══ Records for this exercise ══

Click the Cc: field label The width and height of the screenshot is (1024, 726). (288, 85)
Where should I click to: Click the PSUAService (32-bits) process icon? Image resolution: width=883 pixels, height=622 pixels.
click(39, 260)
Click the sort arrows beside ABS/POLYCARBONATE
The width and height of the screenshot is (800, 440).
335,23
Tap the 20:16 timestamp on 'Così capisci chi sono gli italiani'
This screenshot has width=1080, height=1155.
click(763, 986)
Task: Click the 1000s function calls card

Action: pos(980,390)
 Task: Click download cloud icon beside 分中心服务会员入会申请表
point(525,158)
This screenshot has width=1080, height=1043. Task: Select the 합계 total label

═══

Your task is to gather all lines from the entries above that hold the word "label".

• [Solution to this exercise]
Click the Cc: field label The width and height of the screenshot is (1024, 726). (288, 85)
This screenshot has width=1080, height=1043. Task: Select the 합계 total label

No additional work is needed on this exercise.